About this task » Render the records in the part that opens with the line containing "This screenshot has" and closes with the line containing "coordinates (755, 10)." as a two-column CSV with columns named text and answer. Give one row per record, put each field in double quotes, and turn any line breaks into spaces.

Data in this exercise »
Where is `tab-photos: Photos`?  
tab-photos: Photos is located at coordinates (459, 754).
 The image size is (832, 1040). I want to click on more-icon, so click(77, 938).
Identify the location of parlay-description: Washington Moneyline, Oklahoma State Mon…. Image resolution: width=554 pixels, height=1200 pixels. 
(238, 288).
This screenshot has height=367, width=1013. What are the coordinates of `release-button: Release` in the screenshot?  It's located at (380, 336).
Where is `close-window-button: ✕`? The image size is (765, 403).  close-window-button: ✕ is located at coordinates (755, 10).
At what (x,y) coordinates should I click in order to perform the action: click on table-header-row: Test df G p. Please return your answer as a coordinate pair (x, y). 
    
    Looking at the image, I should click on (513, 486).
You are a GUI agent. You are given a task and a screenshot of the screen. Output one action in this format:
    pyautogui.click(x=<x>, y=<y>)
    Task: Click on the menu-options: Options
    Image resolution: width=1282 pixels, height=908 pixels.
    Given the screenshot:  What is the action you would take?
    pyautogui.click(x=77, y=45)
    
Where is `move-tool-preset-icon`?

Reply to the exercise »
text,answer
"This screenshot has height=367, width=1013. What are the coordinates of `release-button: Release` in the screenshot?","It's located at (380, 336)."
"Where is `close-window-button: ✕`? The image size is (765, 403).","close-window-button: ✕ is located at coordinates (755, 10)."